Building A Drivable, Life-Size 3D-Printed LEGO Technic Buggy

The 8845 LEGO Technic Dune Buggy original. (Credit: Matt Denton)
The 8845 LEGO Technic Dune Buggy original. (Credit: Matt Denton)

It’s part of the great circle of life that toys and scale models that provide a reflection of macro-sized objects like vehicles and buildings will eventually be scaled up again to life-sized proportions. Case in point the LEGO Technic dune buggy that [Matt Denton] recently printed at effectively human scale, while also making it actually drivable.

The basis for this project is the 8845 Dune Buggy which was released in 1981. Unlike the modern 42101 version, it’s more straightforward and also seems more amenable to actually sitting in despite featuring more pieces for a total of 174 pieces.  Naturally, [Matt] didn’t simply go for a naïve build of the 8845 buggy, but made a few changes. First is the scale that’s 10.42 times larger than the LEGO original, based around the use of 50 mm bearings. The model was also modified to be a single-seater, with the steering wheel placed in the center.

With some structural and ergonomic tweaks in place, the resulting CAD model was printed out mostly in PLA with a 1 mm nozzle and 10% infill using a belt FDM printer to help with the sheer size of the parts. After that it was mostly a LEGO kit assembly on a ludicrous scale that resembles a cross between building a LEGO kit and assembling Ikea flatpack furniture.

At merely the cost of most of his sanity, [Matt] finally got the whole kit together, still leaving a few suspension issues to resolve, as it turns out that so much plastic actually weighs a lot, at 102 kg. With that and other issues resolved, the final touch was to add an electric motor to the whole kit using a belt-driven system on the rear axle and bringing every LEGO minifig’s dreams to life.

After a few test drives, some issues did pop up, including durability concerns and not a lot of performance, but overall it performs much better than you’d expect from a kid’s toy.

13 thoughts on “Building A Drivable, Life-Size 3D-Printed LEGO Technic Buggy

    1. Seriously though. At this scale plastic doesn’t even make much sense, and FDM printing is just really slow. 102kg at ~10USD per KG is ~1,000 USD in filament alone. It’s cool and all, but I’d never toss a thousand dollars and 200 hours at something like this. Mostly because I have neither :D

      1. If you want to FDM print something like this, a pellet extruder printer would be a lot faster and cheaper to run. A big one can do 10 kg or more per hour and pellets are a lot cheaper than filament.
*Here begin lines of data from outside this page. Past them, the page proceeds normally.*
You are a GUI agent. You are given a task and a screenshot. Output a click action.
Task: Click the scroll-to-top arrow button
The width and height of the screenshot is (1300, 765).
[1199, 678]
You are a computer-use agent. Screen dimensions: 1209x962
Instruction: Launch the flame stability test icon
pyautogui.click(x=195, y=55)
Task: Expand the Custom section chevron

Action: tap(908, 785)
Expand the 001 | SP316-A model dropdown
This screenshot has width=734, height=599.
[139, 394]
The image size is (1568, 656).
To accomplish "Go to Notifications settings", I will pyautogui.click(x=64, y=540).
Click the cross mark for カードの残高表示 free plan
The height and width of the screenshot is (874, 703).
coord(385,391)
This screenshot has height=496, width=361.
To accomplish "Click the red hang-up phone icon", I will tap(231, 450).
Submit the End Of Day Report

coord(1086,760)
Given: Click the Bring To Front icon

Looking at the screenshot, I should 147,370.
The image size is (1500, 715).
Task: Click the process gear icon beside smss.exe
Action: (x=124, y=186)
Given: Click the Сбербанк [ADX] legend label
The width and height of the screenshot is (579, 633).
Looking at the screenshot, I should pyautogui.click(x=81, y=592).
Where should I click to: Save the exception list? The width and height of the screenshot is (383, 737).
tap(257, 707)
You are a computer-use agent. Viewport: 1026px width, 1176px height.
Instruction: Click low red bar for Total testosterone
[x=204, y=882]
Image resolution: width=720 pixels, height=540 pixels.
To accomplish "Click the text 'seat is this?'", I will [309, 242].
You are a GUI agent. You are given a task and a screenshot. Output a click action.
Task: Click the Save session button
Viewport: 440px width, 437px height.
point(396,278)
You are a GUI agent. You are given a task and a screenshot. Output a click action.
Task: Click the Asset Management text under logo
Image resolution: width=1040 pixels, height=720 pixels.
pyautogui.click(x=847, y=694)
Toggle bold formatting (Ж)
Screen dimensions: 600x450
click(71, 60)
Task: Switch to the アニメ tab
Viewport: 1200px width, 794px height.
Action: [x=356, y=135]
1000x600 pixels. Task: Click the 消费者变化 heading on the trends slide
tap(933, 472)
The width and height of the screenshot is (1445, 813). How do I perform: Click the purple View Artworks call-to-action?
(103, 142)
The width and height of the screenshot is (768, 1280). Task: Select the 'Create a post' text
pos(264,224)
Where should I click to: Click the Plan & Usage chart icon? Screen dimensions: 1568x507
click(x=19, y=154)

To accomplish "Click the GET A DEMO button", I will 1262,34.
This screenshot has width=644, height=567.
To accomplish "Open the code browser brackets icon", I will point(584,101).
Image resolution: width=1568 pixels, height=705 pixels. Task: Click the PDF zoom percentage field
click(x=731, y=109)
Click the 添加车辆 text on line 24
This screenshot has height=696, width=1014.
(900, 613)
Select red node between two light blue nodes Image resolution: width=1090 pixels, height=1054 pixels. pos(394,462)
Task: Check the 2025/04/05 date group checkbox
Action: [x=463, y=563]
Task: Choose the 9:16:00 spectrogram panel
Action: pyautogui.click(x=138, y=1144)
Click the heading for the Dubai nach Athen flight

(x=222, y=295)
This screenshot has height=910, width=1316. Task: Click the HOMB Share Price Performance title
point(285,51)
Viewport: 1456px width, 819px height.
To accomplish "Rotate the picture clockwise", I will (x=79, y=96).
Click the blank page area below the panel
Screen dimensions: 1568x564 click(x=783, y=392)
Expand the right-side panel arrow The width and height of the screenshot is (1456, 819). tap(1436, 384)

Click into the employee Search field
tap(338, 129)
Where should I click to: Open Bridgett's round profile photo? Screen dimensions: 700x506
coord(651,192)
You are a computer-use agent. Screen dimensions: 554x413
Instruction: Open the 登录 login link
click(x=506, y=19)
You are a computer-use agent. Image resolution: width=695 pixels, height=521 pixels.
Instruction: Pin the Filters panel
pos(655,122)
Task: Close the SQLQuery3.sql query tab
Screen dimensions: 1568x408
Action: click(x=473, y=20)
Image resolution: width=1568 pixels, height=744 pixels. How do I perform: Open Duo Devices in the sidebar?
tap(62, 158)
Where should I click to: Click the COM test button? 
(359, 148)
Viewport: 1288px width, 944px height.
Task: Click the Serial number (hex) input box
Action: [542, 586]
The build area is usually a cubic meter or more too.

        1. But if you already have a belt printer and all you need to buy is filament (or get that stuff sponsored) a pellet extruder / printer is still more expensive.

          I read that argument all the time: “XYZ is cheaper than doing it that way”. It’s irrelevant if XYZ is more expensive to buy than what the builder has at hand…

        2. I’m not aware of a pellet extruder that is really capable of fine detail and ‘retracts’ to avoid lots of stringing – far as I know they only really make sense when it is almost purely structural, who cares what it looks like or the whole thing is relatively low detail thick walled vase mode printing. Not saying you are wrong, as it no doubt could work well enough for giant toy blocks, but the filament printer is very controllable to dial in the results you want.

  1. Ahh the memories. 50 years ago my brother and I got a giant tinker toy set for Christmas. Giant size, where the little yellow wooden wheels were about 10″ in diameter vs 2″. And all the connections proportionally as big. We made a car that a kid could sit in but we fought over who had to push the other one around

    1. Great all these costumes and sets made all for your TV show of choice, all that internet bandwidth for your games and video, etc etc
      The entertainment is in part at least the product and as entertaining objects go this is really really cheap. Plus there is the fun of the challenge in making it work for Matt himself – if anybody here at HAD hasn’t made something silly just because the idea seemed too good to pass on I’d wonder why you are reading HAD, as the core here is tinkering, fixing and creating things that probably shouldn’t exist (at least according the manufacturer/vendor that rather likes to lock you out as you are only supposed to have their carefully calibrated subscription of enjoyment).